#### COSA SI CHIEDE:
Traduci in inglese questa frase dell'intervista sulla castità prematrimoniale: «Questo è uno dei problemi che noi sia come famiglia che come catechisti affrontiamo.»

#### BRANO RIPORTATO:
□ □ □ □

2014-10-17 10:54:00

Sinodo. Coniugi Ciavarella: un amore vero non teme la castità


Tra le sfide pastorali emerse nell’aula sinodale c’è la proposta cristiana ai fidanzati della castità prematrimoniale. “Non è facile proporre ai giovani questo valore, spesso interpretato come un divieto, ma che in realtà è un invito vivere in pienezza e nel dono totale di sé il Sacramento del matrimonio”. Lo spiegano i coniugi Giuseppe e Lucia Petracca Ciavarella, uditori al Sinodo, medici di professione,  e da anni attivi nella pastorale familiare. Paolo Ondarza li ha intervistati:

R. (Marito) - Questo è uno dei problemi che noi sia come famiglia che come catechisti affrontiamo. Bisogna preparare i giovani affinché possano rispondere in maniera positiva a questa che viene indicata dalla Chiesa come necessità che poi porta, attraverso la castità, alla donazione di sé, a un dono molto più grande nel matrimonio.

(Moglie) - Oggi basta vedere un po’ tutte le fiction televisive: la sessualità viene cosificata, banalizzata, per cui far camminare i giovani attraverso la bellezza della conoscenza, educarli alla sessualità, all’affettività, a un’attesa, fa sì che loro rafforzino il loro essere coppia. Non sono poche le coppie che si presentano, per esempio, a un percorso di preparazione al matrimonio che noi facciamo e magari hanno alle spalle dieci, dodici anni di fidanzamento, alcune volte anche di convivenza. Dopo un percorso di riflessione e discernimento, a volte decidono di vivere la castità prematrimoniale per poter gustare più in pienezza e meglio il senso del dono totale con il sacramento del matrimonio.

D. - Ci sono e sono numerose le coppie che vivono coerentemente il fidanzamento cristiano?

□ □ □ □

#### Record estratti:
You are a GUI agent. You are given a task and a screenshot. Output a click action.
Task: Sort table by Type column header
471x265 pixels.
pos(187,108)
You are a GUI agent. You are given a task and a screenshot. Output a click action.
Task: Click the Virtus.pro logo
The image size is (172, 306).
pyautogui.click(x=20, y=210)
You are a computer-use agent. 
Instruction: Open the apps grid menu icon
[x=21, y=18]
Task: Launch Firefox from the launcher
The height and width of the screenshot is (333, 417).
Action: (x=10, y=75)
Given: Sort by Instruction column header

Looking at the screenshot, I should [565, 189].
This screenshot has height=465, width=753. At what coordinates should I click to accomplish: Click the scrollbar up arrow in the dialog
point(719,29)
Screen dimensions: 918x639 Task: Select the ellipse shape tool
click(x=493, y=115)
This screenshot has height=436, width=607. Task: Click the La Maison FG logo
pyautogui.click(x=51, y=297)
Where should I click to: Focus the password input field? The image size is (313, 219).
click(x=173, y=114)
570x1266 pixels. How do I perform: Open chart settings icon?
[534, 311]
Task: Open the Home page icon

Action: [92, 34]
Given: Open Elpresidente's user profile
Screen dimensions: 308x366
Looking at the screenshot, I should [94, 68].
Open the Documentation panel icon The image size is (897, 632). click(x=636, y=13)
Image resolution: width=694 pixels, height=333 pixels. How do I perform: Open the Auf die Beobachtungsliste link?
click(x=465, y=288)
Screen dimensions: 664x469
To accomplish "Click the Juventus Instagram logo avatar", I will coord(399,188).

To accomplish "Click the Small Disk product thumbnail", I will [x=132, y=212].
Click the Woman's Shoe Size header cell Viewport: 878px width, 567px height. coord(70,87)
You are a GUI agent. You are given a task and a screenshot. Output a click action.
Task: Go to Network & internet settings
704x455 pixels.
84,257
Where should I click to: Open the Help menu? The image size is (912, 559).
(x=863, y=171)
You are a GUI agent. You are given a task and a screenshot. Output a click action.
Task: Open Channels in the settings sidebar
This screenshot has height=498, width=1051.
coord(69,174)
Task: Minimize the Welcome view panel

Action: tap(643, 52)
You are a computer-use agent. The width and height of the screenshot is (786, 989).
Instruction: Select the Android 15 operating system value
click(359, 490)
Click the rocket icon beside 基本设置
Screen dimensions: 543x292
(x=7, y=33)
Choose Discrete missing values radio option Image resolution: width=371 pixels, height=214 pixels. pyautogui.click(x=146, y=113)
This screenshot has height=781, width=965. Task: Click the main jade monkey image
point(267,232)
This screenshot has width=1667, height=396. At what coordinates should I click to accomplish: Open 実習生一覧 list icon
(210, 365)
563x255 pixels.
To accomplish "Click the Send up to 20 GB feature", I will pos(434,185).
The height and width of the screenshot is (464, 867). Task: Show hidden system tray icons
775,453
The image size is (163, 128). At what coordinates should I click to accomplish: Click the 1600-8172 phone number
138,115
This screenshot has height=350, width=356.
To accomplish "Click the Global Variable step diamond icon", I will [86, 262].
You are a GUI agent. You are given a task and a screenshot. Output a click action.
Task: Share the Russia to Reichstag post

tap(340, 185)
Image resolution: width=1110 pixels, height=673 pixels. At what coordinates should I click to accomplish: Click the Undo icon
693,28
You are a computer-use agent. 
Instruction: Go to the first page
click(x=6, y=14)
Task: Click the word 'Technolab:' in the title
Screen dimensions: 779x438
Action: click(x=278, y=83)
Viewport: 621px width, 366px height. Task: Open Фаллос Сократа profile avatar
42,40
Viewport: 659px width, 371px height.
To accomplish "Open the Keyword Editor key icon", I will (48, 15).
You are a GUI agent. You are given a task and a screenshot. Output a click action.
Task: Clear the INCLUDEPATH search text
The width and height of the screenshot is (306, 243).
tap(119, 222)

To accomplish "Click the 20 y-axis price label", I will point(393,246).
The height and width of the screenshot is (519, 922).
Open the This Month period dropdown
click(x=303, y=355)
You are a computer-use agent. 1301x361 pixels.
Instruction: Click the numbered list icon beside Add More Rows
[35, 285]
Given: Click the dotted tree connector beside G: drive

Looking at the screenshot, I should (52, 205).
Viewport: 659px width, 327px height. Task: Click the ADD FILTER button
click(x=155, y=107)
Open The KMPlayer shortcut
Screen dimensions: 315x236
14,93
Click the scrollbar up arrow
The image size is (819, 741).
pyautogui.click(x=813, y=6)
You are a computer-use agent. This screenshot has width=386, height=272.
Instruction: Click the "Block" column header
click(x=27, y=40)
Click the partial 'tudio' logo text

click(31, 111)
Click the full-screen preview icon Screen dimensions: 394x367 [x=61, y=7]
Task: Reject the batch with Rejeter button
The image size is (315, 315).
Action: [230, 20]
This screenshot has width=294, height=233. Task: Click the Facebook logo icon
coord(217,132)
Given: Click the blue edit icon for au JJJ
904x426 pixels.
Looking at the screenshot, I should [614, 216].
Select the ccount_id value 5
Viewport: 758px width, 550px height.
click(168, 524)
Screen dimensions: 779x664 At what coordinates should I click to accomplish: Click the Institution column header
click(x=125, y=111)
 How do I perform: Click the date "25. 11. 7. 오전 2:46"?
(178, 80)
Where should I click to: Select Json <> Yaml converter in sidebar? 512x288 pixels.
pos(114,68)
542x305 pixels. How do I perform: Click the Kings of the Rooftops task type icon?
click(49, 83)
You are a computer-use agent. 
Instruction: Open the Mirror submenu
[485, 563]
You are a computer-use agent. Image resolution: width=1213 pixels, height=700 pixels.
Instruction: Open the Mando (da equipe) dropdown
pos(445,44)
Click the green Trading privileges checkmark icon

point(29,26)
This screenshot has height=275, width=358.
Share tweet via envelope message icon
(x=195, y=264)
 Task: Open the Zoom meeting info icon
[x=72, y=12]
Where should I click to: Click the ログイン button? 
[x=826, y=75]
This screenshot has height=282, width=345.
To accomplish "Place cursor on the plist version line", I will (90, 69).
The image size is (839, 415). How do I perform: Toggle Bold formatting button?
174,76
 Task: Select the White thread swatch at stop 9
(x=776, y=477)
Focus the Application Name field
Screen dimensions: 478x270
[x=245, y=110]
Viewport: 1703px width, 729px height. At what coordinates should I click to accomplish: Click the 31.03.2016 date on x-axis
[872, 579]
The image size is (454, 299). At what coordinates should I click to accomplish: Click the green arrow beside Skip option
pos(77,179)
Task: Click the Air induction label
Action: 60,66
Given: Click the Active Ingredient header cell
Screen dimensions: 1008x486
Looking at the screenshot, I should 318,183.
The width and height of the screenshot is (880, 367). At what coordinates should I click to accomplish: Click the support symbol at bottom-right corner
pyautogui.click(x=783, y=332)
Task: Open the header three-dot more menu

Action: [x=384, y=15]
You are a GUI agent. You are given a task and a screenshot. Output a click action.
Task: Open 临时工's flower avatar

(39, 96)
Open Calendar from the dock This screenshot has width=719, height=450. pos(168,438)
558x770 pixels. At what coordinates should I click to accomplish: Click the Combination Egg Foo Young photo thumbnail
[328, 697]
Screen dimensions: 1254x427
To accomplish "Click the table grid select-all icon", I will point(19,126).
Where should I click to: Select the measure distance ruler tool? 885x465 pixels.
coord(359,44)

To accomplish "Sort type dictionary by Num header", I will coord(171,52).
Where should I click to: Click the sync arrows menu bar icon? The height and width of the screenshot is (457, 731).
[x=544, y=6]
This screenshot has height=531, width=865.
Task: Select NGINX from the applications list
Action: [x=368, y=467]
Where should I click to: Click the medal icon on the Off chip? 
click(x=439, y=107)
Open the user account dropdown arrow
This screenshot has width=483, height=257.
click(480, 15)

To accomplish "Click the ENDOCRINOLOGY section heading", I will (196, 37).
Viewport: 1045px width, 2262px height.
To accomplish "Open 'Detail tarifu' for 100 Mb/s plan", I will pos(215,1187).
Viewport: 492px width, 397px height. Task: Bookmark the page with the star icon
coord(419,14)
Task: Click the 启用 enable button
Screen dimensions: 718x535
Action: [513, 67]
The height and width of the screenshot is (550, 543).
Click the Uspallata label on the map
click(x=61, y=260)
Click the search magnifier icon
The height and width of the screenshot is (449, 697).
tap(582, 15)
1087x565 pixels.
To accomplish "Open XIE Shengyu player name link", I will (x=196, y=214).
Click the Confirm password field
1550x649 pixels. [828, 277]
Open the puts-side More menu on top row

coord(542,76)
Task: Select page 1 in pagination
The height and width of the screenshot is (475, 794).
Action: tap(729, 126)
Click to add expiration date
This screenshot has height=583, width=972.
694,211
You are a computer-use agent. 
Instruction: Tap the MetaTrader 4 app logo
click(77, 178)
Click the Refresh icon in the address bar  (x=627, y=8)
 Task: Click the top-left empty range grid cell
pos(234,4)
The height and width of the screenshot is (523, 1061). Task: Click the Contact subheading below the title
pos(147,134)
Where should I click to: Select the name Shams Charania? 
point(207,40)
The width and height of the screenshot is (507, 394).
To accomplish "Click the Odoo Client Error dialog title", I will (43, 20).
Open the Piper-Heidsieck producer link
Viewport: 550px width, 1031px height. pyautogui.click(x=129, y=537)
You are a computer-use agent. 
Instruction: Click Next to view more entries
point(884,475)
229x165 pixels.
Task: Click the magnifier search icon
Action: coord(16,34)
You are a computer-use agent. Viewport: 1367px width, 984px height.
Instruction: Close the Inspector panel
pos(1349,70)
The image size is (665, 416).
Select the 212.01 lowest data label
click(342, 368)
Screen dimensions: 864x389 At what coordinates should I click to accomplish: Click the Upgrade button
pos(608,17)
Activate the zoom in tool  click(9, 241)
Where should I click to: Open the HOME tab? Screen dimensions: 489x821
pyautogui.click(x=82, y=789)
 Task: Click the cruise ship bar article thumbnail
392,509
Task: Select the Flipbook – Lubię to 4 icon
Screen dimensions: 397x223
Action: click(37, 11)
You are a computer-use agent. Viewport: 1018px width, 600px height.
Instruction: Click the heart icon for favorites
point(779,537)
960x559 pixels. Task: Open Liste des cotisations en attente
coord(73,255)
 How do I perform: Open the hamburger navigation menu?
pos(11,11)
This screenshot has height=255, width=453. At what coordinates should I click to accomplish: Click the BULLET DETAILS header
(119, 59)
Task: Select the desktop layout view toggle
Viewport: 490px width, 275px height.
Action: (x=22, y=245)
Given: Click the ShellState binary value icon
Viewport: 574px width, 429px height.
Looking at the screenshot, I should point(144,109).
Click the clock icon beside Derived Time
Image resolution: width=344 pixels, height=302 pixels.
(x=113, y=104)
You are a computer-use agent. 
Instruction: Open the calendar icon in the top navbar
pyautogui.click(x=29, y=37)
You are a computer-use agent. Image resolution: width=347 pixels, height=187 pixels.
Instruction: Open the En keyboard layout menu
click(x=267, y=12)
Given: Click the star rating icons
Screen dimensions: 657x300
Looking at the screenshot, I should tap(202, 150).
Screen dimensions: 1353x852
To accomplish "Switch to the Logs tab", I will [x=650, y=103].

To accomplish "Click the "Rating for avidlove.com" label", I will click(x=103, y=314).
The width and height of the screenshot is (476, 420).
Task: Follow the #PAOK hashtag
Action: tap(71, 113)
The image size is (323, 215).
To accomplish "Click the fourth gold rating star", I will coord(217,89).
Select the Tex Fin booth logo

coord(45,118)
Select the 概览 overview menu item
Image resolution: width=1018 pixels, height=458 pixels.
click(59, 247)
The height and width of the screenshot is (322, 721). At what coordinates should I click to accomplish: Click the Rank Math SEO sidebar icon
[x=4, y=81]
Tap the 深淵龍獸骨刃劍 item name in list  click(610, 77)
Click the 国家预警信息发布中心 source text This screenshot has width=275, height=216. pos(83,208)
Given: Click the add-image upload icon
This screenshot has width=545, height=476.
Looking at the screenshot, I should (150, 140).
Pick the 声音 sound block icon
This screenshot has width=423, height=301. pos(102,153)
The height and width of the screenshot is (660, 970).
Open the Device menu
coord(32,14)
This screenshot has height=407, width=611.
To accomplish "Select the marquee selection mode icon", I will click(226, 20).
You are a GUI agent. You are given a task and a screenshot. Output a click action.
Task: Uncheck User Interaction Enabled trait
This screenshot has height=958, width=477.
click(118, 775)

□ □ □ □

#### RISULTATO RICHIESTO:
This is one of the problems that we face both as a family and as catechists.